* _REQUIREMENT_
Whenever a line below mentions the word "agent", that line should be copied.

Pixel coordinate grounding data
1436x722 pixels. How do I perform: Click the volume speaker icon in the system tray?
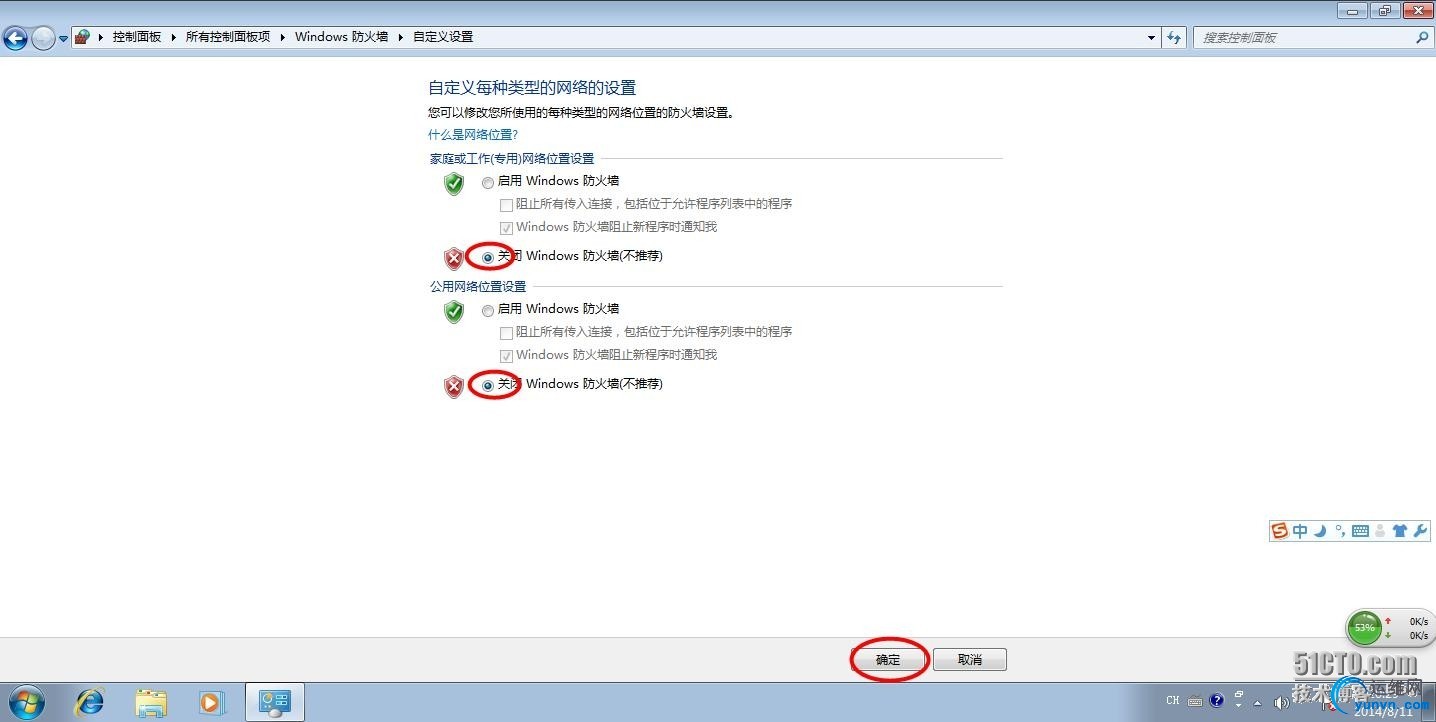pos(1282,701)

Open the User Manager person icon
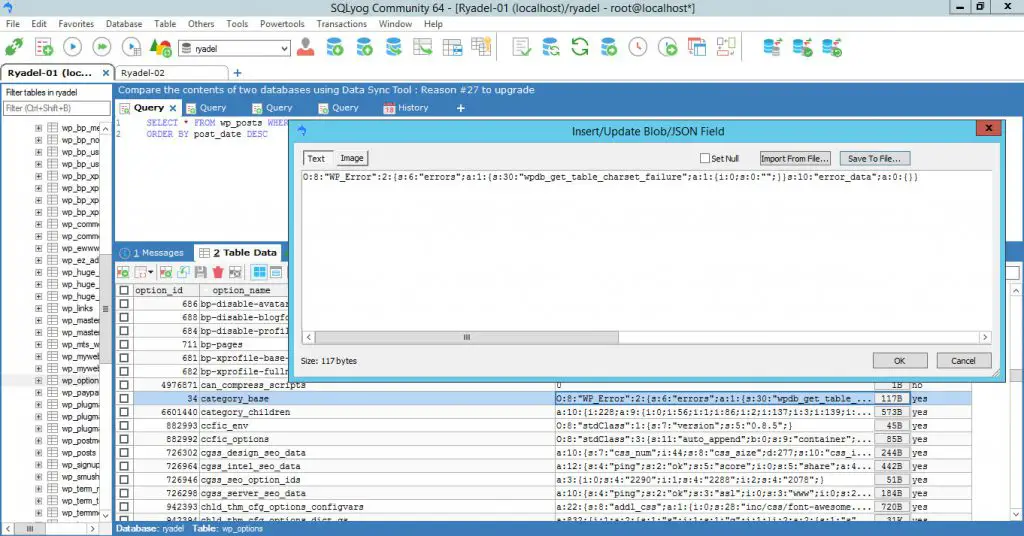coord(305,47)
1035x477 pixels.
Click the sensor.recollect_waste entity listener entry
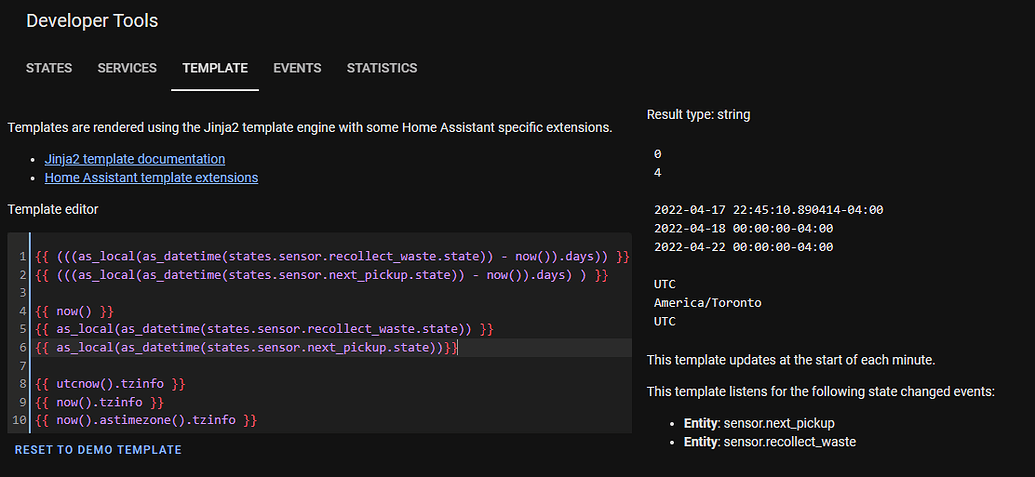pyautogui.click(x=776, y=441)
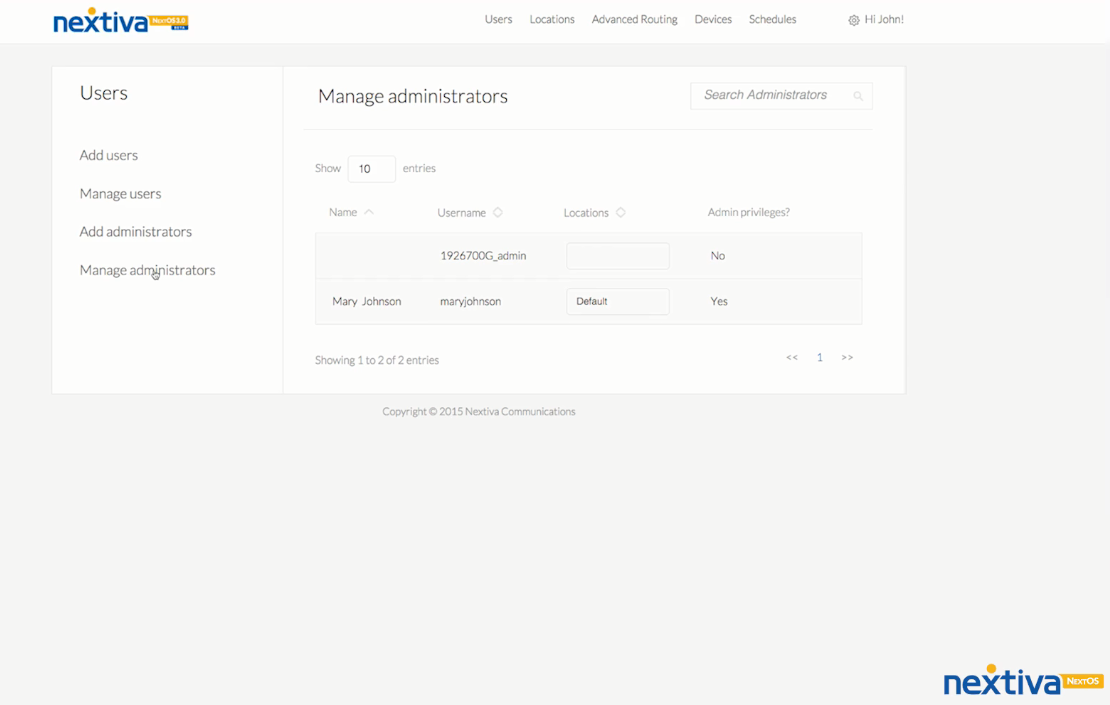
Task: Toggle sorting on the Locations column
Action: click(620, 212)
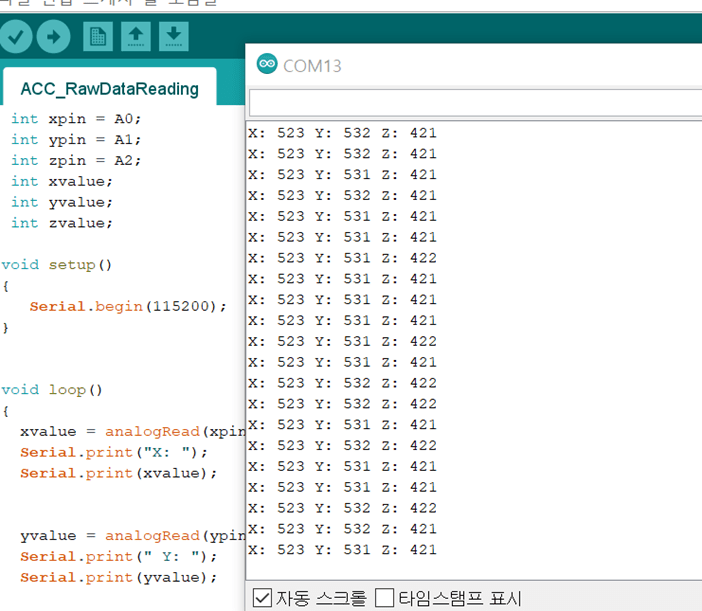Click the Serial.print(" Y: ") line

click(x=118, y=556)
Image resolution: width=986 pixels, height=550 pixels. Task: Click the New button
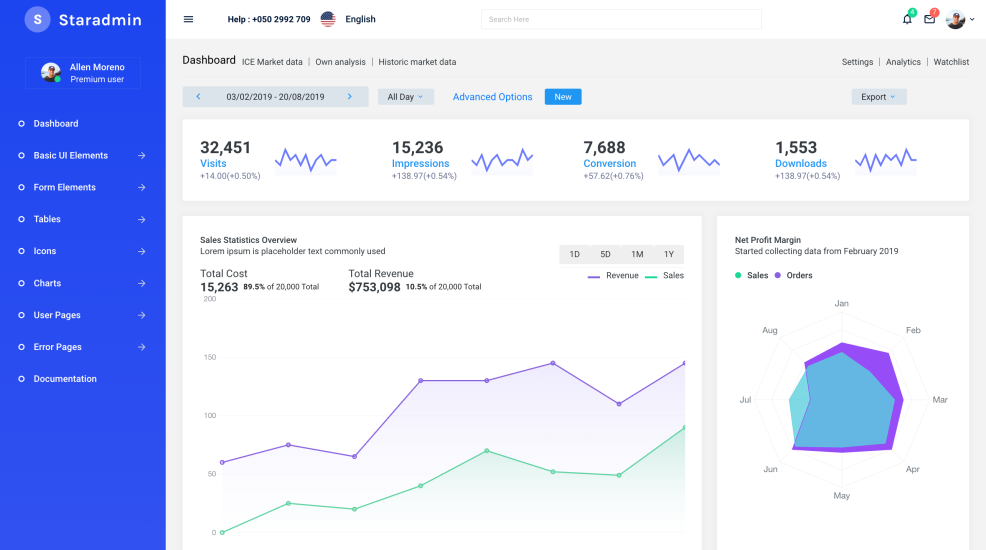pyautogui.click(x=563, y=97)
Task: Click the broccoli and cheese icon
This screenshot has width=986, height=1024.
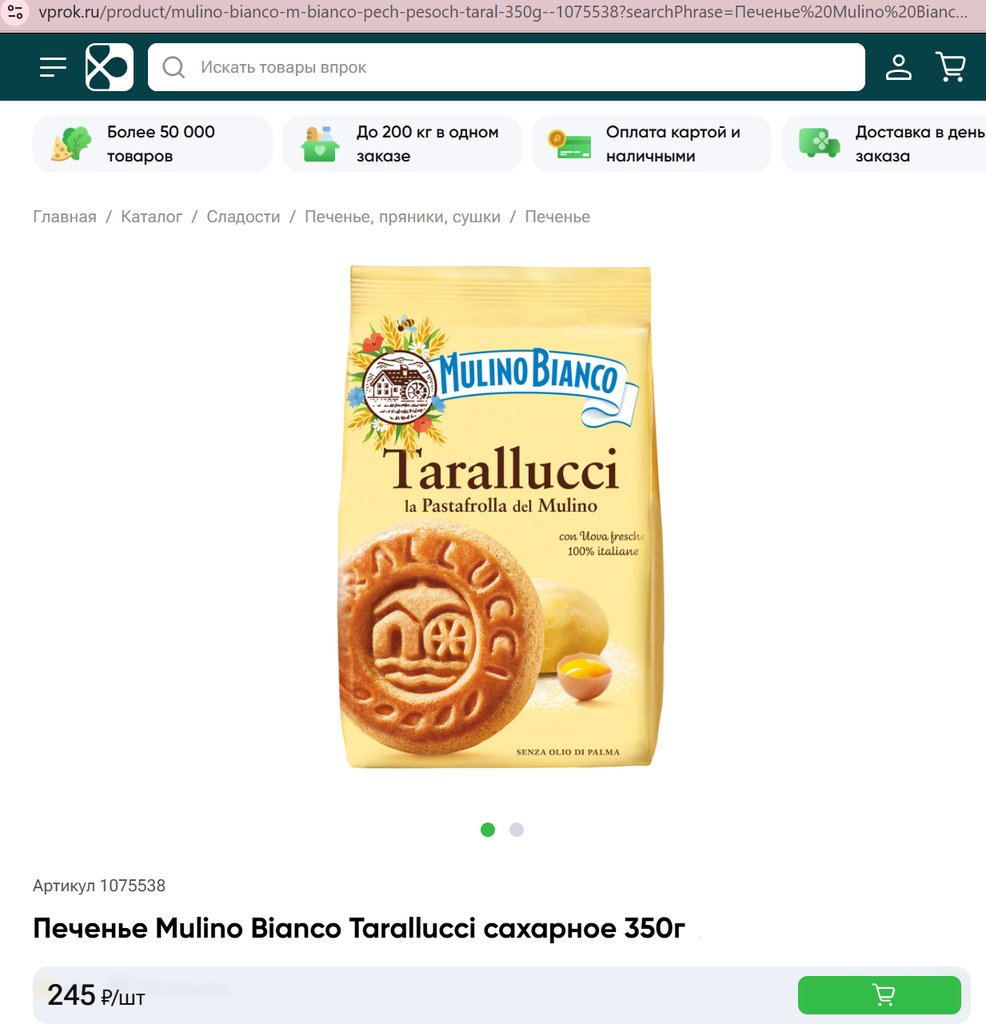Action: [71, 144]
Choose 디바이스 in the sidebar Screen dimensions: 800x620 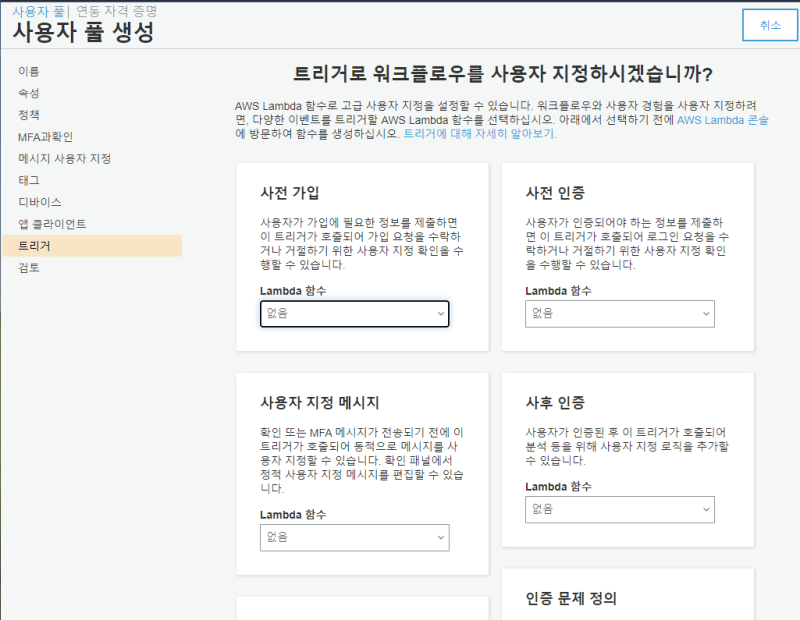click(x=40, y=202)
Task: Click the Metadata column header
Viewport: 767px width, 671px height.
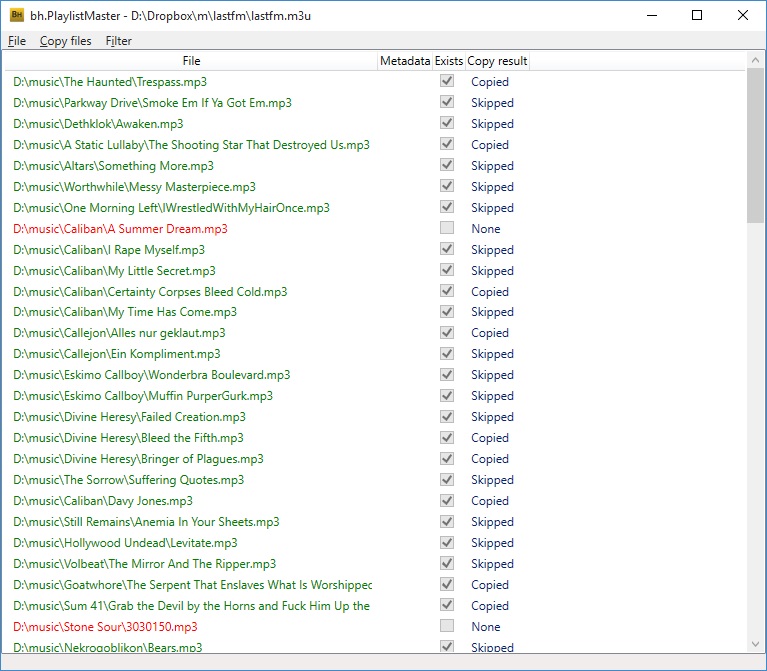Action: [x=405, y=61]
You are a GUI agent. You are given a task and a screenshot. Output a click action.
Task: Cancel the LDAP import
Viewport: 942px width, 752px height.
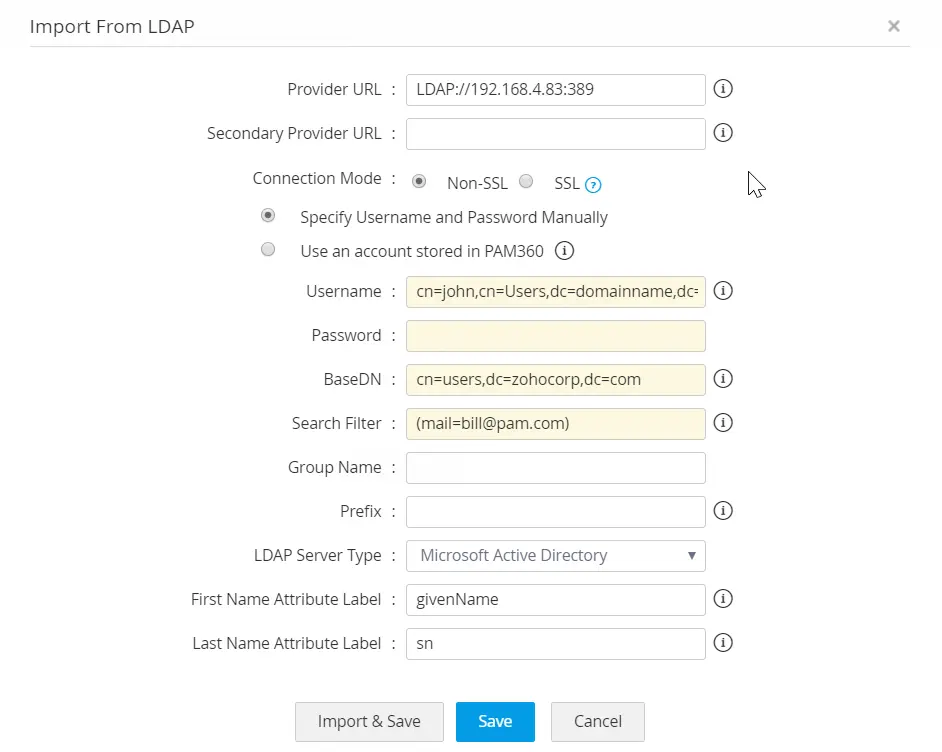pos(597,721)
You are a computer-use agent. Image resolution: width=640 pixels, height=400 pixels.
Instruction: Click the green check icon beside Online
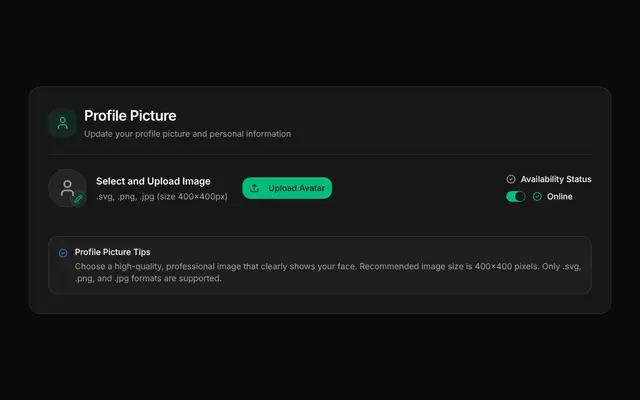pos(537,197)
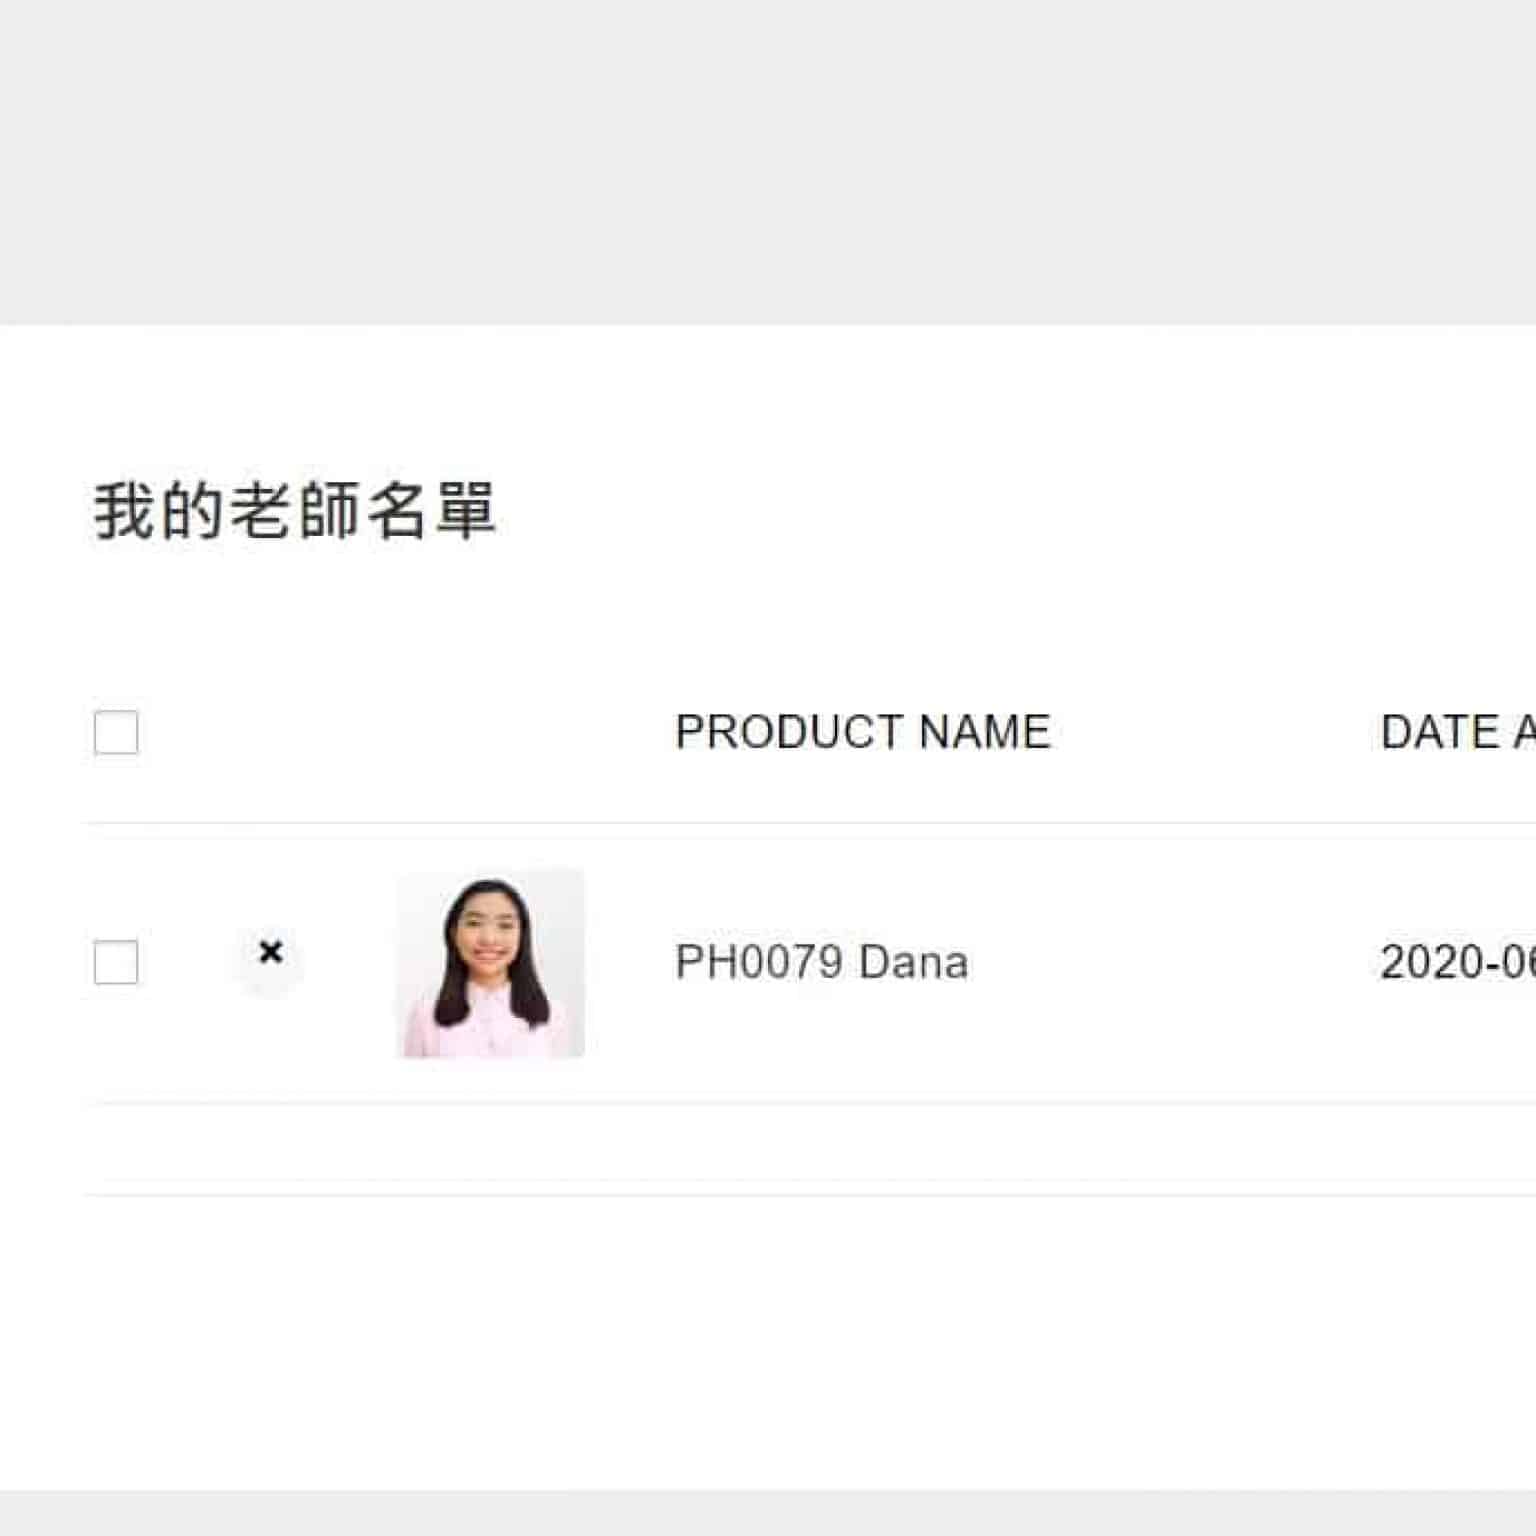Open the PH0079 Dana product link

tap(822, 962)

* _EXERCISE OUTPUT_
You are a GUI agent. You are given a task and a screenshot. Output a click action.
You are a computer-use agent. Image resolution: width=640 pixels, height=400 pixels.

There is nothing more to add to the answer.